▸ TASK REQUIREMENTS
Repeat the lines below with "Automate" replaced by "Streamline" everywhere it occurs, leaving everything else unchanged.

▸ DATA EXCERPTS
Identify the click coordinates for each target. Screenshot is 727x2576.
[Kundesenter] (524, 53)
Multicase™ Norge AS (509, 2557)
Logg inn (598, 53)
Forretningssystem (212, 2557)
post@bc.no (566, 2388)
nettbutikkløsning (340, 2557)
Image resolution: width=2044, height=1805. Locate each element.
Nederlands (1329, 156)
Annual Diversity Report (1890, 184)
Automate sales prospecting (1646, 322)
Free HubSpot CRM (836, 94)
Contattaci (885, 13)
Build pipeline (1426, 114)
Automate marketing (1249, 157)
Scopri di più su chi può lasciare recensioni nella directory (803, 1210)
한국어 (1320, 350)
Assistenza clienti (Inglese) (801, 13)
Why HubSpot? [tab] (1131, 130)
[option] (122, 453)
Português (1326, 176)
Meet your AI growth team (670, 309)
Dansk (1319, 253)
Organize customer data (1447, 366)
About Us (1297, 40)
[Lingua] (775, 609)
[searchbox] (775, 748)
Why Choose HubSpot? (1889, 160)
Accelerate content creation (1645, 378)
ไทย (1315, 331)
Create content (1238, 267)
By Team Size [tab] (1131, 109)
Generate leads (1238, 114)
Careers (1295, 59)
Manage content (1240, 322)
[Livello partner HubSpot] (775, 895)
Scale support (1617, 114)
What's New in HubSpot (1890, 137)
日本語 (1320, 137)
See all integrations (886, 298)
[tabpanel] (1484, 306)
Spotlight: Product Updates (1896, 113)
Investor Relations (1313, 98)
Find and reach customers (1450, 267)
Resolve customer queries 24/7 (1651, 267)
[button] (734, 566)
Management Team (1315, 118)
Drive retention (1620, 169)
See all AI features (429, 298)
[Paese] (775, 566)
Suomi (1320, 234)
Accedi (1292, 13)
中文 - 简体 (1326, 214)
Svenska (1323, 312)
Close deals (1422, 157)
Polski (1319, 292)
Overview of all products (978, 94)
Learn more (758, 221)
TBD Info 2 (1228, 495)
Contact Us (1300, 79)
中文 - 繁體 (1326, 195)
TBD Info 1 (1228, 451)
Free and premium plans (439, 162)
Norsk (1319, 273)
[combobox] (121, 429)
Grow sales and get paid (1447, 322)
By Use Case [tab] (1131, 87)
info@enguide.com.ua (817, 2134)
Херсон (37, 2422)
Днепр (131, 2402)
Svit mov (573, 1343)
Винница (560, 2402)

▸ TASK ANSWER
Identify the click coordinates for each target. Screenshot is 727x2576.
[Kundesenter] (524, 53)
Multicase™ Norge AS (509, 2557)
Logg inn (598, 53)
Forretningssystem (212, 2557)
post@bc.no (566, 2388)
nettbutikkløsning (340, 2557)
Image resolution: width=2044, height=1805. Locate each element.
Nederlands (1329, 156)
Annual Diversity Report (1890, 184)
Streamline sales prospecting (1646, 322)
Free HubSpot CRM (836, 94)
Contattaci (885, 13)
Build pipeline (1426, 114)
Streamline marketing (1249, 157)
Scopri di più su chi può lasciare recensioni nella directory (803, 1210)
한국어 (1320, 350)
Assistenza clienti (Inglese) (801, 13)
Why HubSpot? [tab] (1131, 130)
[option] (122, 453)
Português (1326, 176)
Meet your AI growth team (670, 309)
Dansk (1319, 253)
Organize customer data (1447, 366)
About Us (1297, 40)
[Lingua] (775, 609)
[searchbox] (775, 748)
Why Choose HubSpot? (1889, 160)
Accelerate content creation (1645, 378)
ไทย (1315, 331)
Create content (1238, 267)
By Team Size [tab] (1131, 109)
Generate leads (1238, 114)
Careers (1295, 59)
Manage content (1240, 322)
[Livello partner HubSpot] (775, 895)
Scale support (1617, 114)
What's New in HubSpot (1890, 137)
日本語 (1320, 137)
See all integrations (886, 298)
[tabpanel] (1484, 306)
Spotlight: Product Updates (1896, 113)
Investor Relations (1313, 98)
Find and reach customers (1450, 267)
Resolve customer queries 24/7 (1651, 267)
[button] (734, 566)
Management Team (1315, 118)
Drive retention (1620, 169)
See all AI features (429, 298)
[Paese] (775, 566)
Suomi (1320, 234)
Accedi (1292, 13)
中文 - 简体 (1326, 214)
Svenska (1323, 312)
Close deals (1422, 157)
Polski (1319, 292)
Overview of all products (978, 94)
Learn more (758, 221)
TBD Info 2 (1228, 495)
Contact Us (1300, 79)
中文 - 繁體 (1326, 195)
TBD Info 1 (1228, 451)
Free and premium plans (439, 162)
Norsk (1319, 273)
[combobox] (121, 429)
Grow sales and get paid (1447, 322)
By Use Case [tab] (1131, 87)
info@enguide.com.ua (817, 2134)
Херсон (37, 2422)
Днепр (131, 2402)
Svit mov (573, 1343)
Винница (560, 2402)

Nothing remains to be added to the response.